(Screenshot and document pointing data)
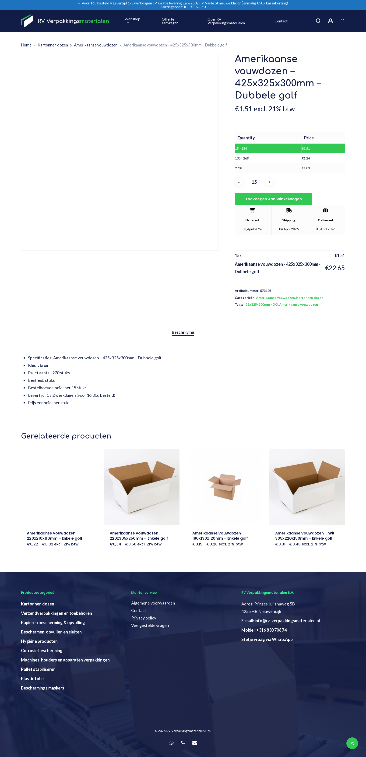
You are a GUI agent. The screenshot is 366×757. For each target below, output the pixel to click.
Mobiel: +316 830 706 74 (264, 630)
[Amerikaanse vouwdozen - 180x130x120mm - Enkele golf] (224, 487)
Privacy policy (143, 617)
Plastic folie (32, 678)
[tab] (183, 332)
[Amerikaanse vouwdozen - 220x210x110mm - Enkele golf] (59, 487)
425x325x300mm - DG (261, 304)
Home (26, 45)
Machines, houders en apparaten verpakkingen (65, 659)
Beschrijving (183, 332)
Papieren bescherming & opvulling (53, 622)
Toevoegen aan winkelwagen (273, 199)
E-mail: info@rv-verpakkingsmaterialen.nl (280, 620)
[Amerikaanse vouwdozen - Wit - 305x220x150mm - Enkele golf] (307, 487)
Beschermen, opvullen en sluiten (51, 631)
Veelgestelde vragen (150, 625)
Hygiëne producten (39, 641)
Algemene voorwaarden (153, 602)
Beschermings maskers (42, 687)
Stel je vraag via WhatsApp (267, 639)
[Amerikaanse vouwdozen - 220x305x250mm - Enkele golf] (142, 487)
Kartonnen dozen (53, 45)
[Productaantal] (254, 182)
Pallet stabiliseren (38, 669)
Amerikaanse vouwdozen (95, 45)
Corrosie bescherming (42, 650)
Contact (138, 610)
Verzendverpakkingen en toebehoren (56, 613)
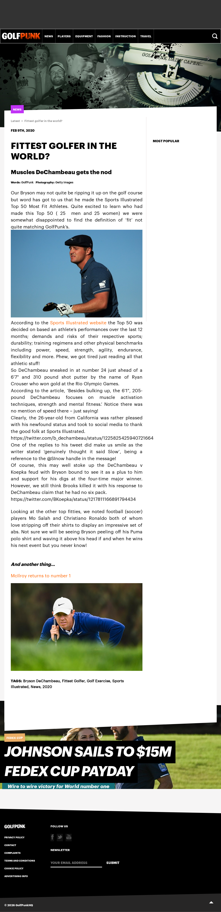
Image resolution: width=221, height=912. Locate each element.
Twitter (60, 837)
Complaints (12, 852)
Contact (10, 845)
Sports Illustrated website (78, 322)
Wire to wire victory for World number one (58, 786)
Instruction (125, 36)
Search (215, 36)
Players (64, 36)
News (48, 36)
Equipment (84, 36)
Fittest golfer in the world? (43, 121)
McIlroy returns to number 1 (41, 575)
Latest (15, 121)
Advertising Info (16, 876)
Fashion (104, 36)
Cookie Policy (14, 868)
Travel (146, 36)
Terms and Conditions (19, 860)
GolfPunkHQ (24, 905)
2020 (47, 686)
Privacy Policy (14, 837)
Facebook (52, 837)
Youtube (69, 837)
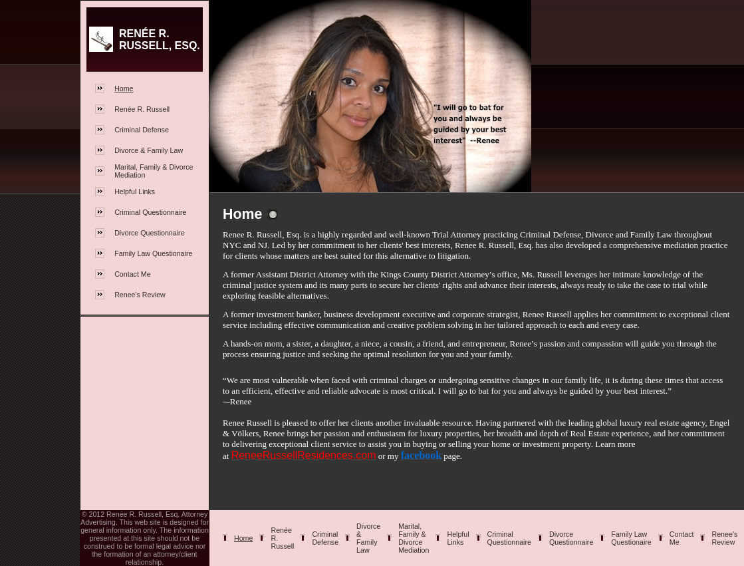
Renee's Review (140, 295)
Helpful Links (134, 192)
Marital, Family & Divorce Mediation (413, 538)
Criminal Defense (141, 130)
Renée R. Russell (142, 109)
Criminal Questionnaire (150, 212)
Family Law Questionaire (153, 253)
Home (123, 88)
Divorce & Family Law (148, 150)
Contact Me (132, 274)
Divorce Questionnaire (149, 233)
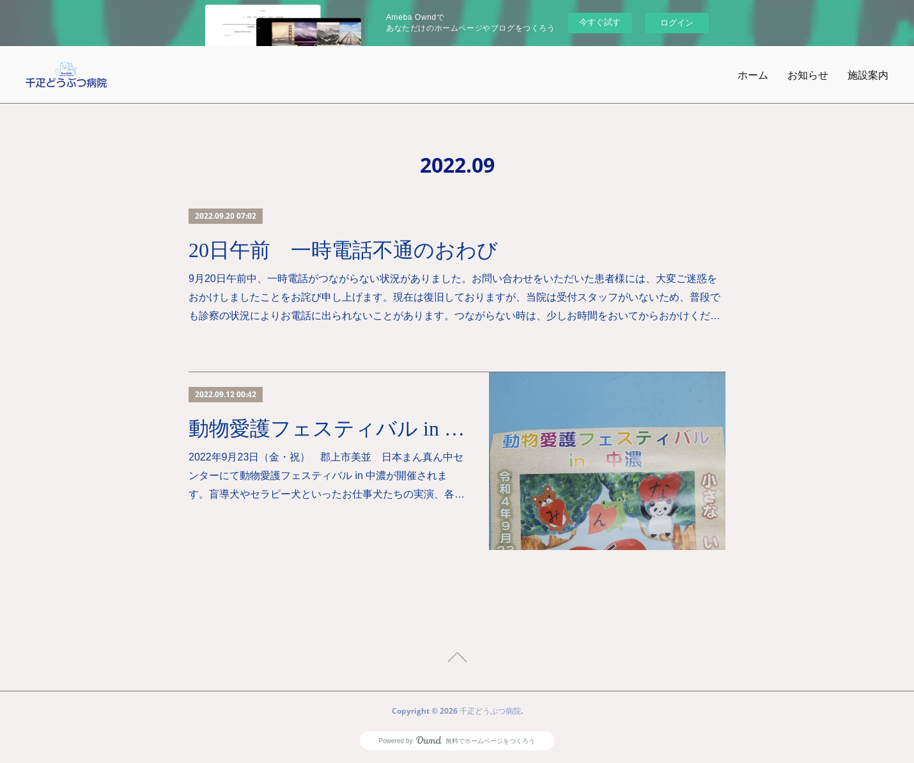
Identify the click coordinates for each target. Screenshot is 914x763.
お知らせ (807, 75)
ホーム (753, 75)
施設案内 (868, 75)
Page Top (457, 659)
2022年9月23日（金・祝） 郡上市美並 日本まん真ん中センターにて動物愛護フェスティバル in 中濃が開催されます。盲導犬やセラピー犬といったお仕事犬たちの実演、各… (327, 475)
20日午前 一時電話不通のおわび (343, 250)
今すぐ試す (600, 22)
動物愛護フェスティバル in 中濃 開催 (328, 428)
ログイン (676, 23)
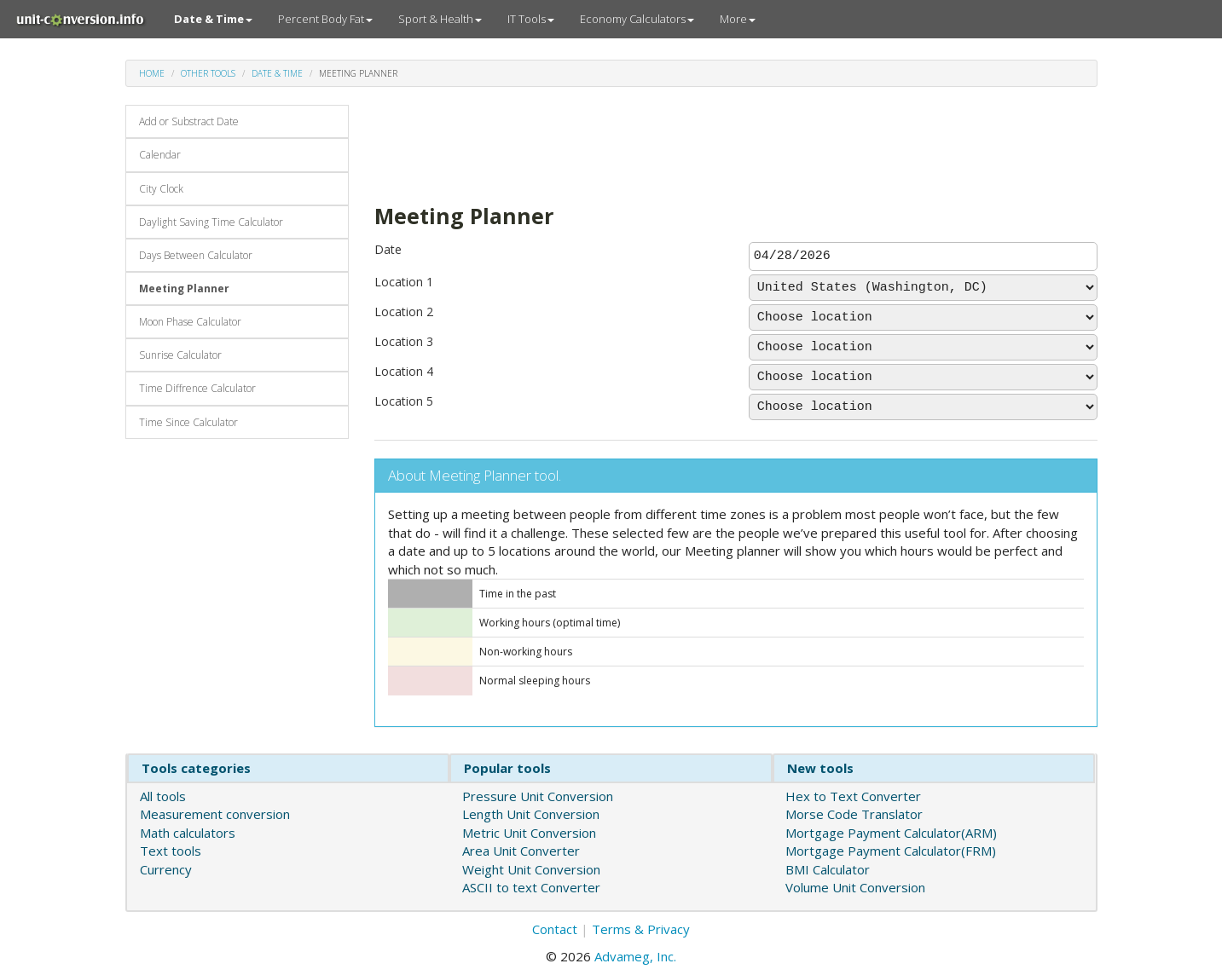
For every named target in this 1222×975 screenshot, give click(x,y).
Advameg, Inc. (635, 956)
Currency (166, 869)
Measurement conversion (215, 813)
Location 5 (403, 401)
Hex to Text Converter (853, 796)
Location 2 (403, 311)
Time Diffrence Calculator (197, 388)
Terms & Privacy (641, 929)
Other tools (208, 73)
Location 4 (403, 371)
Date (388, 249)
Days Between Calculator (195, 255)
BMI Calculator (827, 869)
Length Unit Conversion (530, 813)
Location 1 (403, 282)
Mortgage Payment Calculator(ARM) (891, 832)
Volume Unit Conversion (855, 887)
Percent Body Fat (325, 18)
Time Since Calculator (188, 422)
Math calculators (187, 832)
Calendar (160, 154)
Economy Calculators (637, 18)
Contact (554, 929)
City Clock (161, 189)
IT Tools (530, 18)
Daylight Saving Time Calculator (211, 222)
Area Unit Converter (521, 850)
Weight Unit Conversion (531, 869)
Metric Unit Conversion (529, 832)
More (738, 18)
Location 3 (403, 341)
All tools (163, 796)
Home (152, 73)
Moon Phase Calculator (190, 321)
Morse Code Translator (854, 813)
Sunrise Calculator (180, 355)
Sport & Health (440, 18)
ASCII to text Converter (531, 887)
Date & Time (277, 73)
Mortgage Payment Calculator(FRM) (890, 850)
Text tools (170, 850)
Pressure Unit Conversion (537, 796)
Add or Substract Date (189, 121)
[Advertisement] (684, 143)
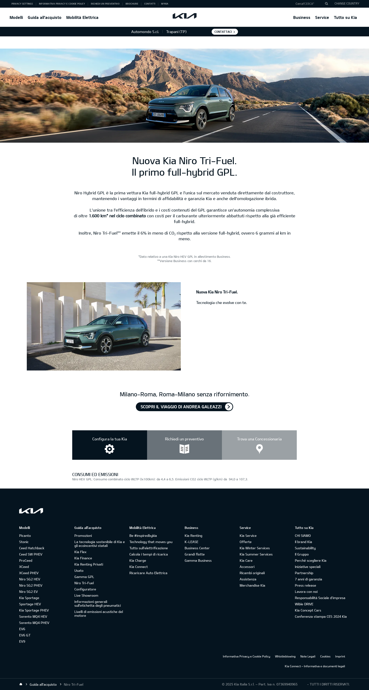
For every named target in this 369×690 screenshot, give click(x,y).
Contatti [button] (149, 3)
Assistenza (248, 579)
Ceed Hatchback (31, 548)
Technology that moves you (150, 542)
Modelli (16, 17)
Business (301, 17)
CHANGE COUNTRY (347, 3)
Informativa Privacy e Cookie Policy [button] (62, 3)
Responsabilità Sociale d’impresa (320, 598)
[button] (310, 4)
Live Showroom (86, 595)
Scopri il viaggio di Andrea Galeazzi (181, 406)
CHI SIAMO (303, 535)
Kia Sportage (29, 598)
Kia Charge (137, 560)
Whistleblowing (285, 656)
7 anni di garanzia (308, 579)
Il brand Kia (303, 542)
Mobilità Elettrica (82, 17)
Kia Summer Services (256, 554)
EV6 (22, 629)
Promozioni (83, 535)
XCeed (24, 567)
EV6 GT (25, 635)
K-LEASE (191, 542)
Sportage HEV (30, 604)
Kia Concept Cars (308, 610)
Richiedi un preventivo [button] (105, 3)
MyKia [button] (164, 3)
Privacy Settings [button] (22, 3)
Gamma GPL (84, 577)
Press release (305, 585)
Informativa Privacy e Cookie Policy (246, 656)
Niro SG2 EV (28, 591)
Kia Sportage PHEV (34, 610)
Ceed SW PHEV (30, 554)
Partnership (304, 573)
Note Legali (307, 656)
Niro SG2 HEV (29, 579)
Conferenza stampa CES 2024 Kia (321, 616)
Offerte (246, 542)
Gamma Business (198, 560)
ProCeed (25, 560)
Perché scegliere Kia (310, 560)
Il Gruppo (302, 554)
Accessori (247, 567)
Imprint (340, 656)
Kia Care (246, 560)
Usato (78, 570)
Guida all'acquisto (44, 17)
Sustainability (305, 548)
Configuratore (85, 589)
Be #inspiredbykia (143, 535)
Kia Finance (83, 558)
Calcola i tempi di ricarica (148, 554)
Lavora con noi (306, 591)
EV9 (22, 641)
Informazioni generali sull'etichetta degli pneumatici (97, 603)
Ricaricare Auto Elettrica (148, 573)
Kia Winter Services (255, 548)
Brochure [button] (132, 3)
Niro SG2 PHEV (30, 585)
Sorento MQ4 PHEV (34, 623)
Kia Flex (80, 552)
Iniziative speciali (307, 567)
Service (322, 17)
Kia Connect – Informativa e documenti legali (315, 666)
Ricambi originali (252, 573)
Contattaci (223, 31)
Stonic (24, 542)
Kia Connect (138, 567)
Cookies (325, 656)
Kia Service (248, 535)
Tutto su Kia (345, 17)
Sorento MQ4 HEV (33, 616)
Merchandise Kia (252, 585)
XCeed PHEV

* _Exercise_:
Can you retype the data word for word, from its start through the line holding "Contact Me (132, 274)", with both ends included? Leave the picture markers out.

* _Response below_:
You are a GUI agent. The screenshot is 366×757. For each target below, output the pixel to click.
Mobiel: +316 830 706 74 (264, 630)
[Amerikaanse vouwdozen - 180x130x120mm - Enkele golf] (224, 487)
Privacy policy (143, 617)
Plastic folie (32, 678)
[tab] (183, 332)
[Amerikaanse vouwdozen - 220x210x110mm - Enkele golf] (59, 487)
425x325x300mm - DG (261, 304)
Home (26, 45)
Machines, houders en apparaten verpakkingen (65, 659)
Beschrijving (183, 332)
Papieren bescherming & opvulling (53, 622)
Toevoegen aan winkelwagen (273, 199)
E-mail: info@rv-verpakkingsmaterialen.nl (280, 620)
[Amerikaanse vouwdozen - Wit - 305x220x150mm - Enkele golf] (307, 487)
Beschermen, opvullen en sluiten (51, 631)
Veelgestelde vragen (150, 625)
Hygiëne producten (39, 641)
Algemene voorwaarden (153, 602)
Beschermings maskers (42, 687)
Stel je vraag via WhatsApp (267, 639)
[Amerikaanse vouwdozen - 220x305x250mm - Enkele golf] (142, 487)
Kartonnen dozen (53, 45)
[Productaantal] (254, 182)
Pallet stabiliseren (38, 669)
Amerikaanse vouwdozen (95, 45)
Corrosie bescherming (42, 650)
Contact (138, 610)
Verzendverpakkingen en toebehoren (56, 613)
Image resolution: width=221, height=912. Locate each element.
Twitter (60, 837)
Complaints (12, 852)
Contact (10, 845)
Sports Illustrated website (78, 322)
Wire to wire victory for World number one (58, 786)
Instruction (125, 36)
Search (215, 36)
Players (64, 36)
News (48, 36)
Equipment (84, 36)
Fittest golfer in the world? (43, 121)
McIlroy returns to number 1 (41, 575)
Latest (15, 121)
Advertising Info (16, 876)
Fashion (104, 36)
Cookie Policy (14, 868)
Travel (146, 36)
Terms and Conditions (19, 860)
GolfPunkHQ (24, 905)
2020 (47, 686)
Privacy Policy (14, 837)
Facebook (52, 837)
Youtube (69, 837)
Renee's Review (140, 295)
Helpful Links (134, 192)
Marital, Family & Divorce Mediation (413, 538)
Criminal Defense (141, 130)
Renée R. Russell (142, 109)
Criminal Questionnaire (150, 212)
Family Law Questionaire (153, 253)
Home (123, 88)
Divorce & Family Law (148, 150)
Contact Me (132, 274)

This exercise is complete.